場 : シアターウエストの隣のシアターイーストでは、小林聡美、片桐はいり、藤田桃子が出演する「あの大鴉、さえも」が上演されています。何か、賑々しくていいですね。劇場内に入ると、ステージ上の舞台美術が薄っすらと見えています。

人 : ほぼ満席。当日券販売も行われています。客層は、様々な層の方々が集いますが、20〜30歳代の観客が結構見受けられますね。

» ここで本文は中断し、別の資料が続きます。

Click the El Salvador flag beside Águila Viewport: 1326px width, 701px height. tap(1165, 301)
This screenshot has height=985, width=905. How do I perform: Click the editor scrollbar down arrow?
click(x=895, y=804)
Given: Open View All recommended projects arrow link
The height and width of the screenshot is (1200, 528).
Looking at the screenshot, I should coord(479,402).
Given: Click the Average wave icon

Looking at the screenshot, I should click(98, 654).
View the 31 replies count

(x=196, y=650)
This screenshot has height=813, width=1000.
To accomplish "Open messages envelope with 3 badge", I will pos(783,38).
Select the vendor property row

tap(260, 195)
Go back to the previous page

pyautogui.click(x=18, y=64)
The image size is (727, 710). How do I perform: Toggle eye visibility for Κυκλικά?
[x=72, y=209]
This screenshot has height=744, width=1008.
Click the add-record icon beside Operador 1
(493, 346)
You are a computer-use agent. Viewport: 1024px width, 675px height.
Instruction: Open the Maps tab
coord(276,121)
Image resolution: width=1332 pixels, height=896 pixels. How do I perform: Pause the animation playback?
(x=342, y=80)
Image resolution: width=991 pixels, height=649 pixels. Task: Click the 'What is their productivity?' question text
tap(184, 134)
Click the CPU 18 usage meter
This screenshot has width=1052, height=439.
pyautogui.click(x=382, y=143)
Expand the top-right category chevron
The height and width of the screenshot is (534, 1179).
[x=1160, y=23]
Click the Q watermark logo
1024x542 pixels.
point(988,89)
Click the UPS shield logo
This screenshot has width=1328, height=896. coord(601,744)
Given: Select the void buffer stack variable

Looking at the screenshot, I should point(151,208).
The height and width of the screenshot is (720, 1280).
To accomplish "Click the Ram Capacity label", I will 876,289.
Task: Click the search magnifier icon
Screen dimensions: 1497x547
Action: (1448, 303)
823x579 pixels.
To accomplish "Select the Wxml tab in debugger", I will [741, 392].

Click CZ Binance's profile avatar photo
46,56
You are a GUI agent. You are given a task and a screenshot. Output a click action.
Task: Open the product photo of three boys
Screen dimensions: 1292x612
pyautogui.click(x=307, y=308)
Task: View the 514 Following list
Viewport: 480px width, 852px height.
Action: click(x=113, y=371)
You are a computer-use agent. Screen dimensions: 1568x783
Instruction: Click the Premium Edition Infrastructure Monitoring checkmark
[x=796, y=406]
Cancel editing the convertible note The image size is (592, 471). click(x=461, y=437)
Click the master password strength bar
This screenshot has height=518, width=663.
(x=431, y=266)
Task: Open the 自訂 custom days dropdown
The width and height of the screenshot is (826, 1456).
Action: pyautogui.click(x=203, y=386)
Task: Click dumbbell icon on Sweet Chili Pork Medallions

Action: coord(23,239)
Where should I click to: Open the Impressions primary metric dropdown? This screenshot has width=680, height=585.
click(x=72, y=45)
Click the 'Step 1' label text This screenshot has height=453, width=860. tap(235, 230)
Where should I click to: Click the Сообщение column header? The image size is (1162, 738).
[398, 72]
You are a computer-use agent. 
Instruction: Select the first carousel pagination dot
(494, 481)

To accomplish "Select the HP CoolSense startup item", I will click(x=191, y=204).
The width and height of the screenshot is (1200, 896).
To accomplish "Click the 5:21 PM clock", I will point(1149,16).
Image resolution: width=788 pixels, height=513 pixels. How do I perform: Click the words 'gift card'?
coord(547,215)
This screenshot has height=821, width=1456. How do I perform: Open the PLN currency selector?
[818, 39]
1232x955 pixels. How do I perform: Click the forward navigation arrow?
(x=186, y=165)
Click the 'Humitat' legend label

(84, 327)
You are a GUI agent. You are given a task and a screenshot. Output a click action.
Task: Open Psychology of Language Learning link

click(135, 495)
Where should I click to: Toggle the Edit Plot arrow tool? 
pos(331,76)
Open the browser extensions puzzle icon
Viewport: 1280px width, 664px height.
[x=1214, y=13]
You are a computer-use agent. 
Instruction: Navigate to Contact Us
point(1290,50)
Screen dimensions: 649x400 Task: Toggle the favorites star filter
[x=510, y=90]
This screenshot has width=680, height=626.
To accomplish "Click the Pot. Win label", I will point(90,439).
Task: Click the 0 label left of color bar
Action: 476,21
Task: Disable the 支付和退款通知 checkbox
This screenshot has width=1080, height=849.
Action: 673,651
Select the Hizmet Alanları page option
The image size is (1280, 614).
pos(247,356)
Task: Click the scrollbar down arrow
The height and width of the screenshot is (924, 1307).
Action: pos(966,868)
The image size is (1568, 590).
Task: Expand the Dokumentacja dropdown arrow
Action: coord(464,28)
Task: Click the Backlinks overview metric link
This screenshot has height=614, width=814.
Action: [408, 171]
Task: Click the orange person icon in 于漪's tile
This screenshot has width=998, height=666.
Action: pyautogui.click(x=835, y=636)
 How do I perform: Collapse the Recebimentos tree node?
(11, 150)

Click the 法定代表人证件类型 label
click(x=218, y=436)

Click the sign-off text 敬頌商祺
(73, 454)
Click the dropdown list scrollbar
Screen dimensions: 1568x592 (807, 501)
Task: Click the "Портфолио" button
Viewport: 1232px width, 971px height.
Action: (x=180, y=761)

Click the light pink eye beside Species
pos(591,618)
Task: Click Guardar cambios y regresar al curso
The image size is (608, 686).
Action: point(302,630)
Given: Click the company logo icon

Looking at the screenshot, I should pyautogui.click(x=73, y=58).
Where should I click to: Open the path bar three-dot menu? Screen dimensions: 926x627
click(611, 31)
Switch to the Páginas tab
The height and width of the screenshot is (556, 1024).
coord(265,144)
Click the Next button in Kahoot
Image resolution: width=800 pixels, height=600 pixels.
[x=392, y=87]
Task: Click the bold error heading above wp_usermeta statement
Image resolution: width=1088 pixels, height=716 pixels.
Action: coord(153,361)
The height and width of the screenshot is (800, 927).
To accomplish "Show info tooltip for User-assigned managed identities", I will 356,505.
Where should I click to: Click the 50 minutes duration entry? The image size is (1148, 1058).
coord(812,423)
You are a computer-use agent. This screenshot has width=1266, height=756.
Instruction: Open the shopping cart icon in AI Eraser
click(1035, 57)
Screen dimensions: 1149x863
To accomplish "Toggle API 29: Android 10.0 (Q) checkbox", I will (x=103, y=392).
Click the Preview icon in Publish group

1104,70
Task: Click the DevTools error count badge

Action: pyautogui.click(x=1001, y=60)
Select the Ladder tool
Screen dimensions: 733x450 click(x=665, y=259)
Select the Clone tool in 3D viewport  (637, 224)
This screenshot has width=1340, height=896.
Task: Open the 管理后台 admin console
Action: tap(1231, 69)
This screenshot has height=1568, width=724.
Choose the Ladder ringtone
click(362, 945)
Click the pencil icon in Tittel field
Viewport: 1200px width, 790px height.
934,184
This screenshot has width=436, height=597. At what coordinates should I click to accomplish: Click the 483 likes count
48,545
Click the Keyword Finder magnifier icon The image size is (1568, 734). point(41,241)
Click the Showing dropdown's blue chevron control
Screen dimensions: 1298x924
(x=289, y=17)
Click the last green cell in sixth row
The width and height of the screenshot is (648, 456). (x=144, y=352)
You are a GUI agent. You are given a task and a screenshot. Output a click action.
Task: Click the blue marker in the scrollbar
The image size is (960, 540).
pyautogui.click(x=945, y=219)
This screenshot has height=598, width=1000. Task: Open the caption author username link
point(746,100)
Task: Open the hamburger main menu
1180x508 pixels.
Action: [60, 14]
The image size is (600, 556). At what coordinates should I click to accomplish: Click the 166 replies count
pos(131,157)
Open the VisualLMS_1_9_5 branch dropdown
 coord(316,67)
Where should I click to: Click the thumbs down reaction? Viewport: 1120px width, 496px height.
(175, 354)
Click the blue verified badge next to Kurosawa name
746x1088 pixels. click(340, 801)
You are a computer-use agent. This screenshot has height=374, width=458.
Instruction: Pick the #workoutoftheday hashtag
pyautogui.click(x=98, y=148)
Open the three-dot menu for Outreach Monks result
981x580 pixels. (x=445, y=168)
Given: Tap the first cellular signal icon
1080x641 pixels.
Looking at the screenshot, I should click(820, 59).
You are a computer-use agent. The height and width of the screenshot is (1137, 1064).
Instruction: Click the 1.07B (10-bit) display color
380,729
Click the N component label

 東京芸術劇場のシアターウエストという小空間で、旬のスターである向井理を含む、実力派俳優が居並ぶ蓬莱竜太の新作を観劇する贅沢さ。ナマが魅力の演劇の醍醐味がたっぷりと堪能出来る幸福さが、しかと感じられる演目に惹起する。

 蓬莱竜太の筆致は、先行き不透明な現代の日本に生きる人間の本音を、切っ先鋭く斬り裂いていく。「星回帰線」というロマンティックなタイトルと、好青年風のイケメンを演じる向井理がかつての恩師が営む農園に赴くというシチュエーションから始動する物語は、希望に満ちたスタートを切ったかに思える。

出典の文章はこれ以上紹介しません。